Your assignment: Format the entries below as a JSON list of strings with one string per line, leaving out blank lines. Cover only the lines starting at the first line of the entries and ending at the line that contains "overwrite-option: Overwrite existing files is", including both ends.

Data entries

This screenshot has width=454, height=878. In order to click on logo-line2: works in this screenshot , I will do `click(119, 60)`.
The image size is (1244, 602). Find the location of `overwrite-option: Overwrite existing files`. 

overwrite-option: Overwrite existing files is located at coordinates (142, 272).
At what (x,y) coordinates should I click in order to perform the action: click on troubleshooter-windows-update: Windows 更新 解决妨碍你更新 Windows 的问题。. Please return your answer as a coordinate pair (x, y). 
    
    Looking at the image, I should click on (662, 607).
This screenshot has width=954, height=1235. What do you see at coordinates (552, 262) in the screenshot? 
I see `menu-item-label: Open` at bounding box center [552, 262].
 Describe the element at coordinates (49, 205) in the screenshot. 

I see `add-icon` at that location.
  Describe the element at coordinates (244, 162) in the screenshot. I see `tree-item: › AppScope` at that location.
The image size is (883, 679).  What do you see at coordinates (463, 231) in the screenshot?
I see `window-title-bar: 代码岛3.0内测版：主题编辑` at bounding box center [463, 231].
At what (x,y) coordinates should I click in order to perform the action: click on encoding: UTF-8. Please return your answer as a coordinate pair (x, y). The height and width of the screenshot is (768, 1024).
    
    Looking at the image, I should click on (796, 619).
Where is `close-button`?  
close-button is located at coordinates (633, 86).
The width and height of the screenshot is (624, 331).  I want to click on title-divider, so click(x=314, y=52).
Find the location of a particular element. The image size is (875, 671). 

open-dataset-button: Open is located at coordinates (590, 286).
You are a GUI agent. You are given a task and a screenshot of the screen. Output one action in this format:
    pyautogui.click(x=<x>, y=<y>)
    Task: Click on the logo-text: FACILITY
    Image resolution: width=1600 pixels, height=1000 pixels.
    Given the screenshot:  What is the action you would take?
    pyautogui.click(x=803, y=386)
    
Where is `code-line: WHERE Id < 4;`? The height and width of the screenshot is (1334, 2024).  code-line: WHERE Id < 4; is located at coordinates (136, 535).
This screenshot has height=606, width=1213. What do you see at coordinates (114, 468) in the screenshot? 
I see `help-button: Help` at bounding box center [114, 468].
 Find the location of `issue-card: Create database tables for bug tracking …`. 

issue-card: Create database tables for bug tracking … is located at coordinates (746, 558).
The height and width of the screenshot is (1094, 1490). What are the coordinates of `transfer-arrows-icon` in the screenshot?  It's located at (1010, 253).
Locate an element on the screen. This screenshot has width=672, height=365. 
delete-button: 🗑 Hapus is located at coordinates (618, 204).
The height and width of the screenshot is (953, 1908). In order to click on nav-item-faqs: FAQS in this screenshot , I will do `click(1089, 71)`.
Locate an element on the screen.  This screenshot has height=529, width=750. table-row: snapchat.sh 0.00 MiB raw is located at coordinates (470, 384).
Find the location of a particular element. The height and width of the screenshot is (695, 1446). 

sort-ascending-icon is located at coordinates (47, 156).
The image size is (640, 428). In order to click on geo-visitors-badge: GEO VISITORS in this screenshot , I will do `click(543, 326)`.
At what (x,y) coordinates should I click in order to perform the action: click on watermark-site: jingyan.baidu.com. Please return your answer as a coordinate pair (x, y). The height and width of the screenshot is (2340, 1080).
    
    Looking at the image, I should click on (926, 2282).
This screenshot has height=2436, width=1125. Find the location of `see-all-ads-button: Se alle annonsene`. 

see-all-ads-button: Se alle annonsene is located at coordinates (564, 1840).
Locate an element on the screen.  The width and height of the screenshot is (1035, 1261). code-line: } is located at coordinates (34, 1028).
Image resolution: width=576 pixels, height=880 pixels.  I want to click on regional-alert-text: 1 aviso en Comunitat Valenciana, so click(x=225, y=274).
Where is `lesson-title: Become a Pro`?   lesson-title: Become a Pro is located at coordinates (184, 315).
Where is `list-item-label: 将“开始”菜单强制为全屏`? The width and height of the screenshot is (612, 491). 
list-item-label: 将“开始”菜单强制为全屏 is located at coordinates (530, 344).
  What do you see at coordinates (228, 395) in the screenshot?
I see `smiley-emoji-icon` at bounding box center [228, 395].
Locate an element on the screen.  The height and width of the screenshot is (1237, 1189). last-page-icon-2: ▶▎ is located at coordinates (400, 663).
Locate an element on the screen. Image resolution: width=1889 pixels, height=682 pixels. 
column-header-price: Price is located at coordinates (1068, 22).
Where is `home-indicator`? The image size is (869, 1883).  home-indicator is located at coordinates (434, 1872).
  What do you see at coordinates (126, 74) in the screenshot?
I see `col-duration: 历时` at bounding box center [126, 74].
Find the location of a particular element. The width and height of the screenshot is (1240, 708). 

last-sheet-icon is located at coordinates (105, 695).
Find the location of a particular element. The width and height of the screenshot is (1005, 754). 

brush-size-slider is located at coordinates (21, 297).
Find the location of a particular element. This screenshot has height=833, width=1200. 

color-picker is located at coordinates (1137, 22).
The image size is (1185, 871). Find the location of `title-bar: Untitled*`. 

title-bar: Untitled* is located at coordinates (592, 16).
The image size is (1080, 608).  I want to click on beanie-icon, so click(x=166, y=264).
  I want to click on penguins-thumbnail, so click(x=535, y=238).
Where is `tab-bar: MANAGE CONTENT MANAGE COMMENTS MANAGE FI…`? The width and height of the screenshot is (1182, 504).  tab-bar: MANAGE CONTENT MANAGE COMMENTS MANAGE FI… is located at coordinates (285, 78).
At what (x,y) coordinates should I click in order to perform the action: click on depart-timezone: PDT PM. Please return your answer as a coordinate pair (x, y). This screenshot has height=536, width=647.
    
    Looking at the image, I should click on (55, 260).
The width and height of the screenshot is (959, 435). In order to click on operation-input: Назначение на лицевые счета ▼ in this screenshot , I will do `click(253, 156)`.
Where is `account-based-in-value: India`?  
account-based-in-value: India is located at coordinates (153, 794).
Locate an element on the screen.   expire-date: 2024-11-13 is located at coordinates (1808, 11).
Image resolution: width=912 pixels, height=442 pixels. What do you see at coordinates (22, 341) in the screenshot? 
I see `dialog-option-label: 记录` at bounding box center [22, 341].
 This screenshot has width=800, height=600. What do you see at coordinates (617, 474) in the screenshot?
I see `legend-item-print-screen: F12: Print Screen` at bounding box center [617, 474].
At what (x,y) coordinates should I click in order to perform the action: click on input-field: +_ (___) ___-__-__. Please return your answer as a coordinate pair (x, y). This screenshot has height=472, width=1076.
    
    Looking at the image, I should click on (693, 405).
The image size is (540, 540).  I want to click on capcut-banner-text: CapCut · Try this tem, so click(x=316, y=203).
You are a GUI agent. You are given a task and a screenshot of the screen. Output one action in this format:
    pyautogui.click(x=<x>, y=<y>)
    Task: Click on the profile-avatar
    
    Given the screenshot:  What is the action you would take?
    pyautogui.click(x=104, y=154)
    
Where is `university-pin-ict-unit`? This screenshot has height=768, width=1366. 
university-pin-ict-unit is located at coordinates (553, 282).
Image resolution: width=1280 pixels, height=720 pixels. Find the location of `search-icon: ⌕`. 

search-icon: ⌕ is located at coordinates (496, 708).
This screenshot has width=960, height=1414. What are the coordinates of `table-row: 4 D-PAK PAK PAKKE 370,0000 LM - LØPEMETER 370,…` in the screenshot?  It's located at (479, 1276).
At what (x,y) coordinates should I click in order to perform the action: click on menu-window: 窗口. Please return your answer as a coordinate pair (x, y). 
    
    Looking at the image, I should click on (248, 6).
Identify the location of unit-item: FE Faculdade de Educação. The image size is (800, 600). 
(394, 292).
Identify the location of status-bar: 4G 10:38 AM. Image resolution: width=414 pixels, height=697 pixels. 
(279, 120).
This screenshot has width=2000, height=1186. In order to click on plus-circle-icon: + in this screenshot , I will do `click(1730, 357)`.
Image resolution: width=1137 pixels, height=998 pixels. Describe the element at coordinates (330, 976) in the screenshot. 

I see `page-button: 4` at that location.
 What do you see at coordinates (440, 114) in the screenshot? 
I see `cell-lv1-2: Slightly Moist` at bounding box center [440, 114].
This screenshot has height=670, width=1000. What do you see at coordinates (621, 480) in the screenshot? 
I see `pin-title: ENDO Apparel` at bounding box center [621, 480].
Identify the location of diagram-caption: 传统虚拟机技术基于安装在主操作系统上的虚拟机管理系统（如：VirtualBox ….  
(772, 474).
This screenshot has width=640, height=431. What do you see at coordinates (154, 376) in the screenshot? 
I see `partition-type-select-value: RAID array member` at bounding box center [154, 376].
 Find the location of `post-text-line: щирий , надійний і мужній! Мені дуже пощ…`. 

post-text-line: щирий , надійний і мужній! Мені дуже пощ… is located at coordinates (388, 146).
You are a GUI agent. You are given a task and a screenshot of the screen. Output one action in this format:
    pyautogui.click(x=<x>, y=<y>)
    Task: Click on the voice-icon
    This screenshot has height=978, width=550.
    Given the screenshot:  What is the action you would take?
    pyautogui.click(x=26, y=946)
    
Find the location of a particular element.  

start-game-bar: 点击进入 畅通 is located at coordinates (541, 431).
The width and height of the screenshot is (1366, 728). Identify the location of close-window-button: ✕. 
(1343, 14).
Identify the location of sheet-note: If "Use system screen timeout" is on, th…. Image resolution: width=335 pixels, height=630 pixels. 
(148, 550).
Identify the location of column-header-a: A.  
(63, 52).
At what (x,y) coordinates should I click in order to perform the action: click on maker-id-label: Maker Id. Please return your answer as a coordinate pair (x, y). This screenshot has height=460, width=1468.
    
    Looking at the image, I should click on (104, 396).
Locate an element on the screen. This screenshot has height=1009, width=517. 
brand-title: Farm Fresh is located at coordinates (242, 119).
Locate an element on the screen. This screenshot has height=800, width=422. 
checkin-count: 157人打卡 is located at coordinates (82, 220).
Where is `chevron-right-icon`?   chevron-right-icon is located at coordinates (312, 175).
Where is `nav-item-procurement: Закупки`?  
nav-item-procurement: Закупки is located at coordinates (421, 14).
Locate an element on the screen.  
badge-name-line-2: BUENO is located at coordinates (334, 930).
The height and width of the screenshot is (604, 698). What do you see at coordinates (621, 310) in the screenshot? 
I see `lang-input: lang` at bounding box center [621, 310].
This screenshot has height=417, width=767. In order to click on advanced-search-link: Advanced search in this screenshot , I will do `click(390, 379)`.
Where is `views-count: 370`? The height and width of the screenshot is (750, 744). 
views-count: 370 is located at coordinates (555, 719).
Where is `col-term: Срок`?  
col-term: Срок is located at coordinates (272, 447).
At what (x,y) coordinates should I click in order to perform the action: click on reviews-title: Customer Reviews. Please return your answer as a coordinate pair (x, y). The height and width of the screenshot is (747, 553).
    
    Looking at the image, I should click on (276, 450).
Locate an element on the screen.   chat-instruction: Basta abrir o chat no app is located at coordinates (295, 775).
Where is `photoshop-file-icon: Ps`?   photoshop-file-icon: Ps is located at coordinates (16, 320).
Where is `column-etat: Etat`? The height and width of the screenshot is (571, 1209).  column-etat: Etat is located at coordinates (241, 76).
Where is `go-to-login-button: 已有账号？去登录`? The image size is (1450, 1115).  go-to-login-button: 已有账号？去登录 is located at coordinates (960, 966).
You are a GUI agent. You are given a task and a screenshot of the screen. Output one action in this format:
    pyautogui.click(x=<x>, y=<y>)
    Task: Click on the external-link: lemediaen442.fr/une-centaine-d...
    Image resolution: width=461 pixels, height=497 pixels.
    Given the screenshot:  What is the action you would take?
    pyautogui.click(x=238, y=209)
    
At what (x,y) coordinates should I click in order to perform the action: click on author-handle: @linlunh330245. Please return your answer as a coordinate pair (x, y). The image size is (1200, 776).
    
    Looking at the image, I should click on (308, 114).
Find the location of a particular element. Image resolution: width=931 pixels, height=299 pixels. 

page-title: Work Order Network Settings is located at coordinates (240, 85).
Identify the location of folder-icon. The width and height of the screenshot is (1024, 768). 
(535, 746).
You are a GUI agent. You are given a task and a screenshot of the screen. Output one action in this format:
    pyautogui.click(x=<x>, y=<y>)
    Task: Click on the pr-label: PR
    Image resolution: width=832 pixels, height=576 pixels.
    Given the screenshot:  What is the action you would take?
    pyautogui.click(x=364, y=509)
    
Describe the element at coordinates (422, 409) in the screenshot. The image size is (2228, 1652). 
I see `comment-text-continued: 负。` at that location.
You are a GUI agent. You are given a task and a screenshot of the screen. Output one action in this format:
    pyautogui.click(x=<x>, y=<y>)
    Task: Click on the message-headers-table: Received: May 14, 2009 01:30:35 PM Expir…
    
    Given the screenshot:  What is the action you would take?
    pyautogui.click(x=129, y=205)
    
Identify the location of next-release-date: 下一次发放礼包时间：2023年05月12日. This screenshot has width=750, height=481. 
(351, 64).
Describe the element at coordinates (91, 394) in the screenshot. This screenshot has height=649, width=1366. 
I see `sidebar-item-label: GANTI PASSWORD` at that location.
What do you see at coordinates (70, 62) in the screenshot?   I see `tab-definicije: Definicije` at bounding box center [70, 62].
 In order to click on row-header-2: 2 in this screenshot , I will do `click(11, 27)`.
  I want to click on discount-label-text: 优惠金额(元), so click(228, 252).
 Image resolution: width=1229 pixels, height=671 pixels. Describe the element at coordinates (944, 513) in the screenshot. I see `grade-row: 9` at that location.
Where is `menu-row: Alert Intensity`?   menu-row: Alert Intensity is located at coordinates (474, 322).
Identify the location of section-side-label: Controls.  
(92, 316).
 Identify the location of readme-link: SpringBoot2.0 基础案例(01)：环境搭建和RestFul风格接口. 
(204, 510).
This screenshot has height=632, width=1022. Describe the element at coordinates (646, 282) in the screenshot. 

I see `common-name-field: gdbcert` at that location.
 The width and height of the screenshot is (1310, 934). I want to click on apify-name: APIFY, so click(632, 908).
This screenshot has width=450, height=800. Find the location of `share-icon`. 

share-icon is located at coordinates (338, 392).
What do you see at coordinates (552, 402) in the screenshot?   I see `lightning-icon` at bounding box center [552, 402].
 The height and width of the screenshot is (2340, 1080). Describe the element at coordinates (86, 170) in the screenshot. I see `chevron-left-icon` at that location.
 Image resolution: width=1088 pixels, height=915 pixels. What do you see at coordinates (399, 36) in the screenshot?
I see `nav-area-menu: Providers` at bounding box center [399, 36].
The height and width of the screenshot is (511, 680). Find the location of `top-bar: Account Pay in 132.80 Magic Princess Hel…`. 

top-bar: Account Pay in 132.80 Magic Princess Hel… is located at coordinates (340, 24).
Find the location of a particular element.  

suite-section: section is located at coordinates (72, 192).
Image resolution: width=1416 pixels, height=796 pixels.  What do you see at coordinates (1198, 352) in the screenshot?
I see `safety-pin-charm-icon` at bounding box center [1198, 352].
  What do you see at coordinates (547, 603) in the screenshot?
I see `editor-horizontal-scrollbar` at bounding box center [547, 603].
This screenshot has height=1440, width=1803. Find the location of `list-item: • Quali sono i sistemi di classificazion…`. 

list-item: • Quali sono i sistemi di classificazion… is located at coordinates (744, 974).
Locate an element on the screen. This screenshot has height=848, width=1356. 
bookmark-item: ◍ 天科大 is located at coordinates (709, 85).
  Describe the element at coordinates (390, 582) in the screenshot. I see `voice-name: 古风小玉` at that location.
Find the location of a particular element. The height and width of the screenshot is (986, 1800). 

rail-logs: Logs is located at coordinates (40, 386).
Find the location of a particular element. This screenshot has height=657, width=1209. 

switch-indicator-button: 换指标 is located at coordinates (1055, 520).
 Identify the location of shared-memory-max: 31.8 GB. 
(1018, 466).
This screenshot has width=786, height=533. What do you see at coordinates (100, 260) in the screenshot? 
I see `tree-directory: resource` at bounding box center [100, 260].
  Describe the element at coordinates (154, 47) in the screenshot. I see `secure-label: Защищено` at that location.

Written answer:
[
  "This screenshot has width=454, height=878. In order to click on logo-line2: works in this screenshot , I will do `click(119, 60)`.",
  "The image size is (1244, 602). Find the location of `overwrite-option: Overwrite existing files`. ",
  "overwrite-option: Overwrite existing files is located at coordinates (142, 272)."
]